After our day in Niagara we headed south across the border to Cooperstown, which is about four hours away. It’s a beautiful drive on the back roads, especially with the fall colours shining in the sun. The weather was totally amazing the whole time we were there, about 22°C most days, so all the sweaters I packed went unworn.
Cooperstown was founded by American literary great James Fenimore Cooper‘s dad and is home to the National Baseball Hall of Fame. It’s chock full of beautiful old buildings and colonial houses and everything is pretty as a picture.
It sits on the shores of Otsego Lake, otherwise known as Glimmerglass for its smooth surface and high reflectivity. There’s an opera house and a state park by that name in the neighbourhood.

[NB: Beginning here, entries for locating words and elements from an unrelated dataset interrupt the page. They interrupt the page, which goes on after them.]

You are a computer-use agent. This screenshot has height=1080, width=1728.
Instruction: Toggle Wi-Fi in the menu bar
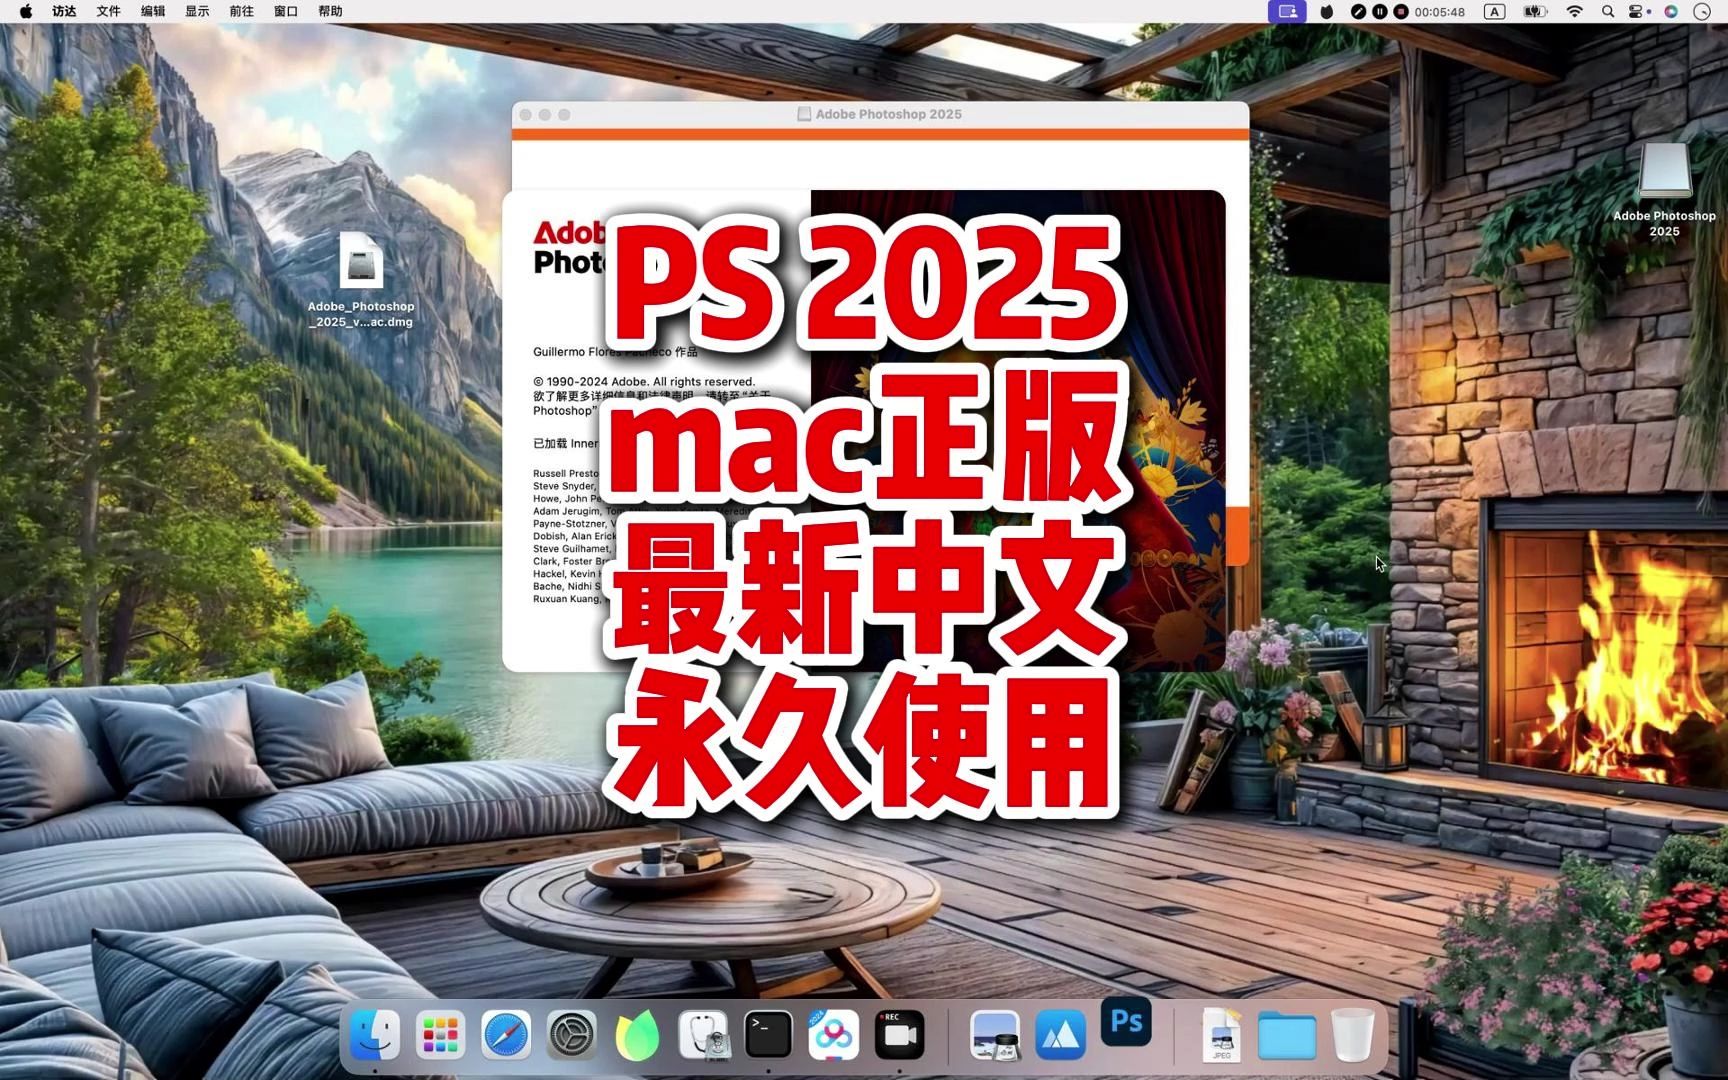click(x=1576, y=12)
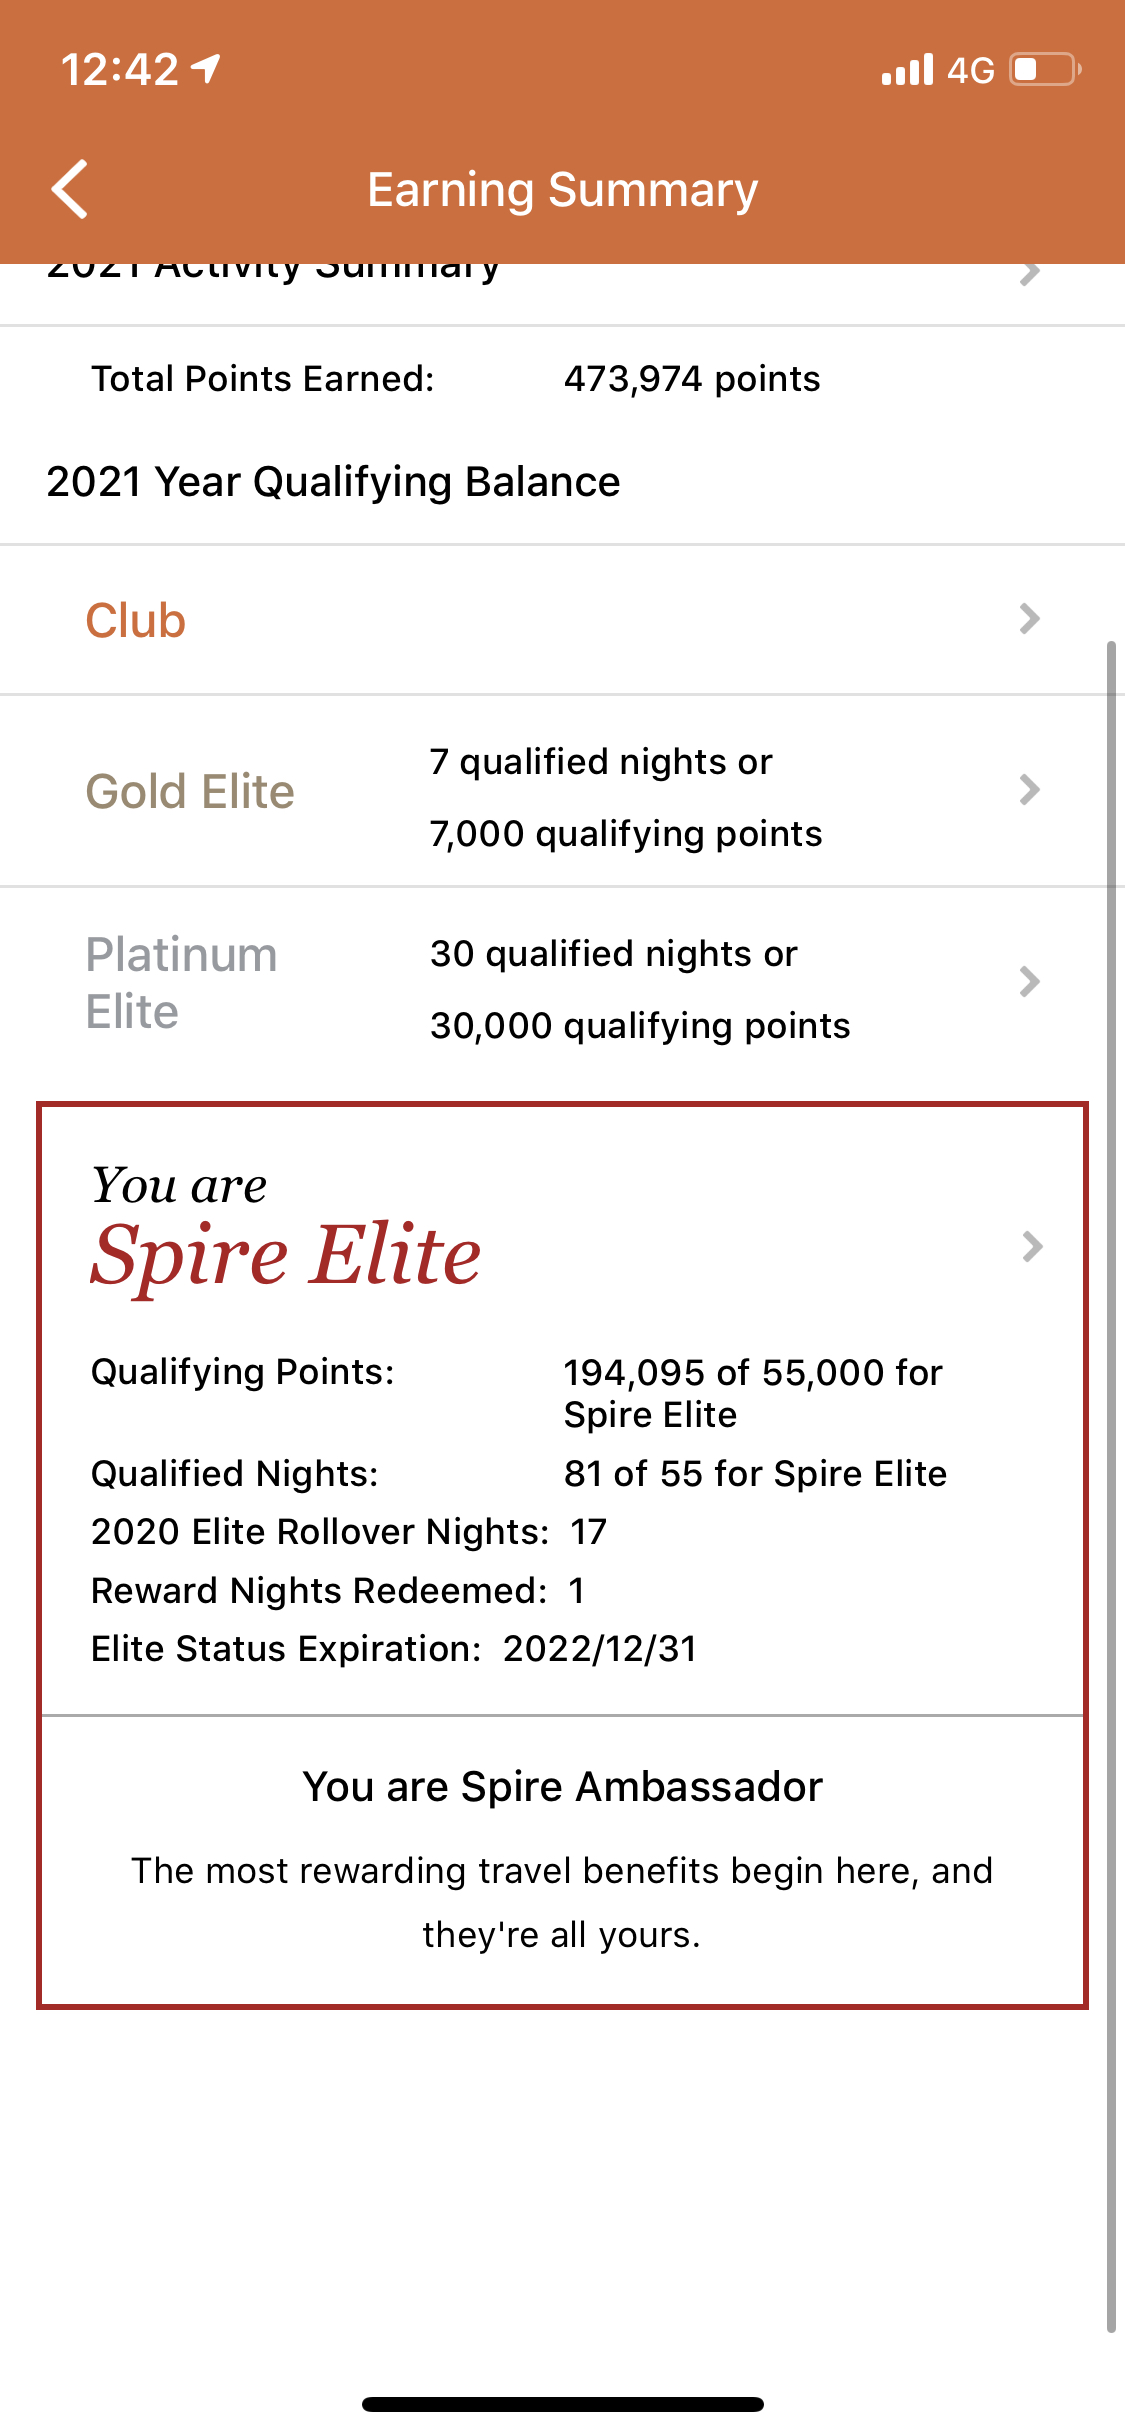Tap the You are Spire Ambassador text
Screen dimensions: 1125x2436
563,1786
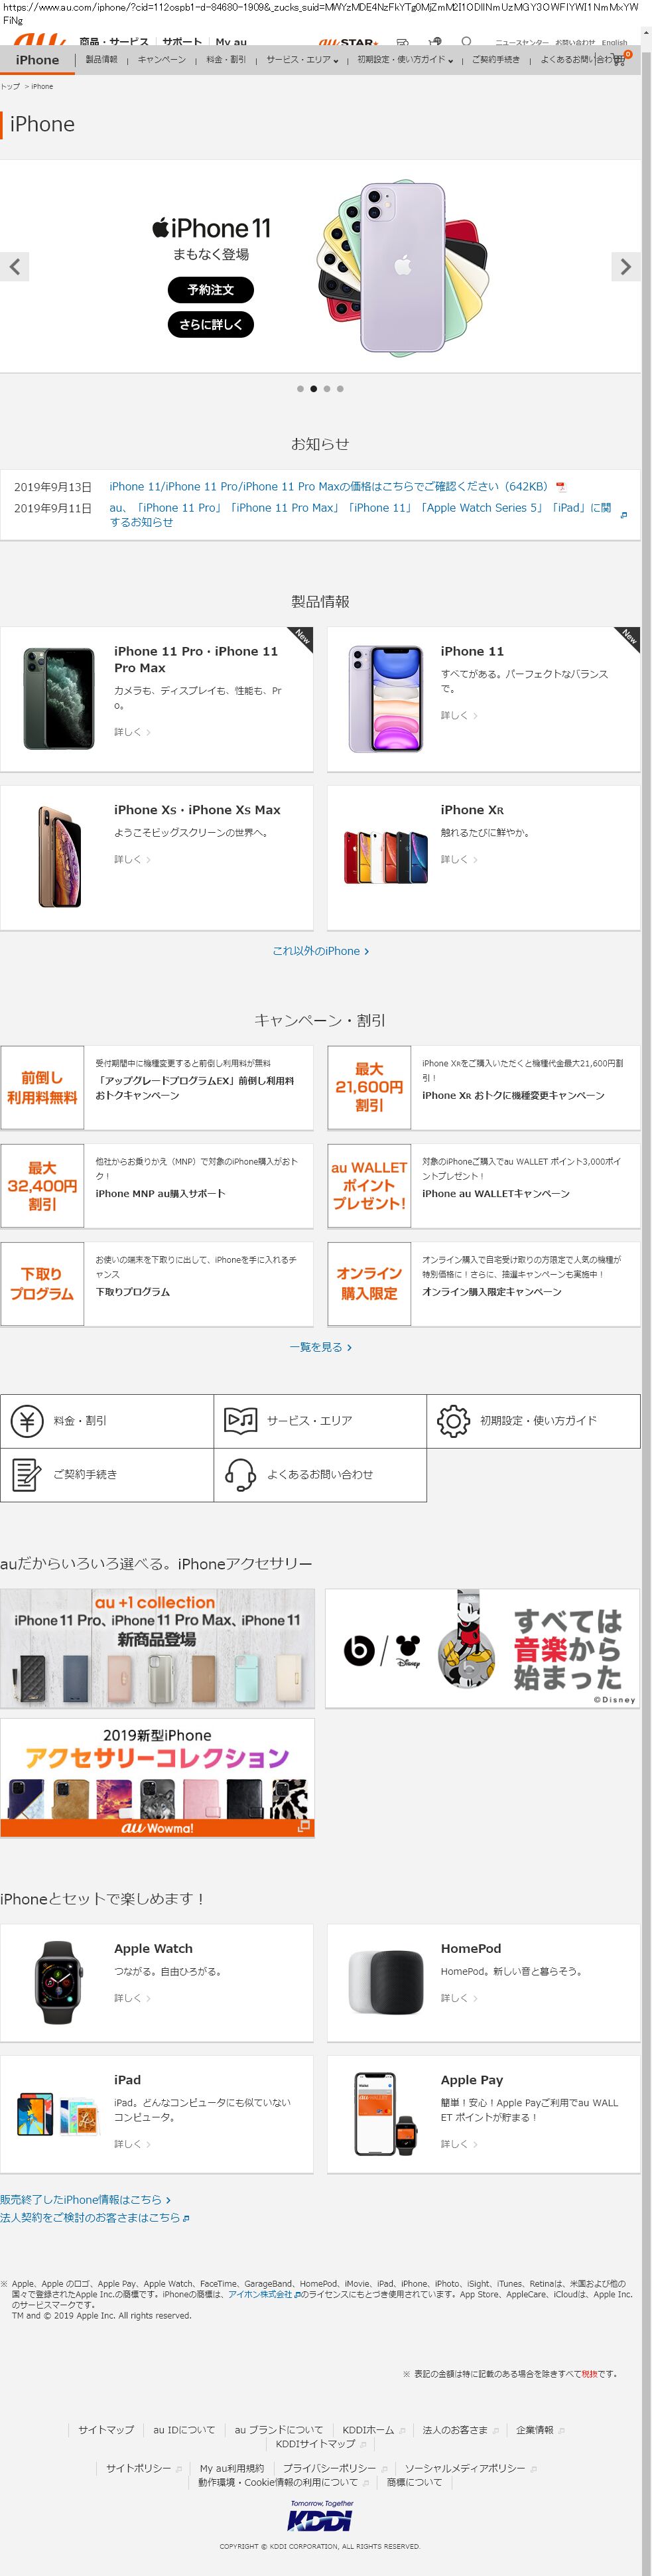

We stayed at the absolutely delightful Landmark Inn, right downtown in Cooperstown and loved every minute of being pampered by the staff there. The Pie adored all the baseball touches around the place like baseball checkers, a hat from every team in the front hall, and I loved the peanuts and Cracker Jack on offer on the front hall table. I highly recommend staying there – they even have wheelchair accessible rooms and will make any accommodations they can to any of your dietary restrictions.
If you’re into baseball memorabilia, then this is your mecca. Every store is full-to-bursting with signed baseball cards, photos, bats … you name it. The Pie and I are much more into picking up locally crafted artisanal items when we travel so we were a little disappointed that there wasn’t more of that in Cooperstown itself (or even a bookstore for the literary travelers), but it was still fun.
One thing we really did appreciate about Cooperstown was that everything was locally made and sourced. All the restaurants served products that were raised locally, or beverages distilled locally (there are a ton of breweries and distilleries around). At the Inn we were treated daily to hot apple cider from the Fly Creek Cider Mill, just a few miles out of town, so we had to go and check it out for ourselves.
We liked it so much we went back again the next day. The place is a giant store of goodies, each one with a little sample plate so you can taste before you buy (booze too). And they had ducks you could feed!
These ones looked like Donald Trump.
We also found an epic antiques place in Milford called Wood Bull, which is a giant barn converted to be a repository of absolutely everything you can think of. I only took the one picture but if you watch the intro video in the link above you’ll get an idea of how insane this place is. It seemed like absolute chaos until you walked around a corner and found a room that had been perfectly curated to contain only tin trucks from the early 20th century, or only Fiestaware. Or a room entirely filled with white objects only.
I almost bought my dad this tin pig but it was a bit pricey for my taste. Plus apparently he already has a tin pig.
So if you’re looking for a relaxing place to putter and appreciate the beautiful scenery, you’ll want to check this little gem out!